Mourinho sull'intuizione Eto'o: "Potevamo fare i fenomeni o la storia: abbiamo fatto la storia"
L'intuizione di Eto'o come giocatore di fascia spiegata dal suo fautore, Josè Mourinho. "Non avevo visto niente. - spiega ai microfoni di Sky, ricordando la semifinale di Champions contro il Barça - Eravamo sul 3-1 per noi, che tanta gente dimentica ma io no. In quella partita il risultato contro il Barcellona era 3-1 per noi e mancavano 60 minuti per andare in finale di Champions League. Mancavano sessanta minuti, eravamo con un giocatore in meno e contro la squadra più forte al mondo. Vogliamo fare i fenomeni o lottiamo fino alla fine e andiamo in finale? Cosa facciamo? Facciamo storia o filosofia? Facciamo la storia, abbiamo fatto la storia".
Diego Milito?
"Bravo ragazzo con l'egoismo sano del numero 9 e l'altruismo delle grandi persone. Ci sono attaccanti i quali, anche se la squadra vince, non sono felici se non segnano loro. Lui non era così. Tatticamente, poi, il nostro modo di giocare era perfetto per lui. Eto'o e Pandev pure hanno lavorato. Con Snjder, Eto'o, Pandev e Milito in campo, devono tutti difendere sennò tu non vinci una partita e loro lo facevano. Era una squadra di altissimo livello. Questi ragazzi erano straordinari, un gruppo di altissimo livello. Ovviamente, quando vinci un triplete è una cosa storica, fantastica, possibile solo grazie a questo senso di gruppo. Io dico sempre che non ho mai visto una panchina così dal punto di vista umano. Un gigante, gigante nel senso della sua carriera, come Toldo, stava in panchina. Ivan Cordoba stava in panchina, il campione del mondo Materazzi stava in panchina. Dejan Stankovic tante volte stava in panchina. Questa gente, bisogna essere veramente gente di squadra per avere questa empatia collettiva".

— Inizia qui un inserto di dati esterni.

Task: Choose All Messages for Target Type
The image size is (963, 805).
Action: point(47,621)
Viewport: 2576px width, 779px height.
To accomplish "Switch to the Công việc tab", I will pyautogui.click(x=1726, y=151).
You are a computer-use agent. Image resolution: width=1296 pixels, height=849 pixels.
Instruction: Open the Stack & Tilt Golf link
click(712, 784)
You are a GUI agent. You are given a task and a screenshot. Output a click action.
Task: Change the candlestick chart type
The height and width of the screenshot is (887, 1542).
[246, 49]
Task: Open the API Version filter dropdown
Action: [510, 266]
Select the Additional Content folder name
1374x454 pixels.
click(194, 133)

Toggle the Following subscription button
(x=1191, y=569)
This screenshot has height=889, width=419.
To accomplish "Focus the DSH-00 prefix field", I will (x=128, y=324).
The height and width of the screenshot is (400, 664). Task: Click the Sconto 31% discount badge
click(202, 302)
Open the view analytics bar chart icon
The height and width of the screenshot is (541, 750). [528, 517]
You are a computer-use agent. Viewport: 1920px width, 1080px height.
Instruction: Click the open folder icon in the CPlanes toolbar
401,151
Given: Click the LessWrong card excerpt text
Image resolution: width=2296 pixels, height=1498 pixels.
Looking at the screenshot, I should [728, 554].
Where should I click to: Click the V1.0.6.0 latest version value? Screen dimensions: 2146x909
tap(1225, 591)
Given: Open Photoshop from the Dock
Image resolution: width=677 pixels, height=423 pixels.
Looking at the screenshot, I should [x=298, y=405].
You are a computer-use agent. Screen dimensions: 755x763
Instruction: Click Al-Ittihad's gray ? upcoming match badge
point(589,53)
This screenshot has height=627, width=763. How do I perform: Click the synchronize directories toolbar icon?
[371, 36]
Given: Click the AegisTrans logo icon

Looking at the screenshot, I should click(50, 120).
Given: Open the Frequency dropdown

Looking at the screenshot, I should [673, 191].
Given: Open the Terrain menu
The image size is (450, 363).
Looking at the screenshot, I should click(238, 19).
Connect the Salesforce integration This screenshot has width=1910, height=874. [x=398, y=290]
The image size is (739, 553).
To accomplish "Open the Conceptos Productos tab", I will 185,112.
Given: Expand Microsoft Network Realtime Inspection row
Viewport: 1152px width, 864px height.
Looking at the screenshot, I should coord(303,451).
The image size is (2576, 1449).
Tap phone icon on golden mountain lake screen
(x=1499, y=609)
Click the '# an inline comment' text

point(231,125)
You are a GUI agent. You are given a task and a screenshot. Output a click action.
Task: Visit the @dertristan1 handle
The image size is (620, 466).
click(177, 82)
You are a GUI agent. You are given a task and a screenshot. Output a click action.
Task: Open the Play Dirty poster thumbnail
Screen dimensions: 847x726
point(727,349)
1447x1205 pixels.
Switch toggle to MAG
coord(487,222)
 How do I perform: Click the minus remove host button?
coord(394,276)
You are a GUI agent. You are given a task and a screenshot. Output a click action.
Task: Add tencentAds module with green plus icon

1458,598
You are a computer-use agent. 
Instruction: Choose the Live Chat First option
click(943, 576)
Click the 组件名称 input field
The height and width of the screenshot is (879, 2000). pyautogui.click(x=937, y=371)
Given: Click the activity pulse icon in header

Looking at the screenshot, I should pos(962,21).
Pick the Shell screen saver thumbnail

Come erano gli allenamenti?
"Erano partite. Tutti erano importanti in quella rosa e lo sapevano. Ricordo la gara contro il Barcellona, la gente era ai limiti della sofferenza e ricordo gente come Cordoba urlare che quella era l'ultima opportunità della loro carriera e tifavano chi stava in campo per incitarli a portarli in finale. Queste sono le vere medaglie per me".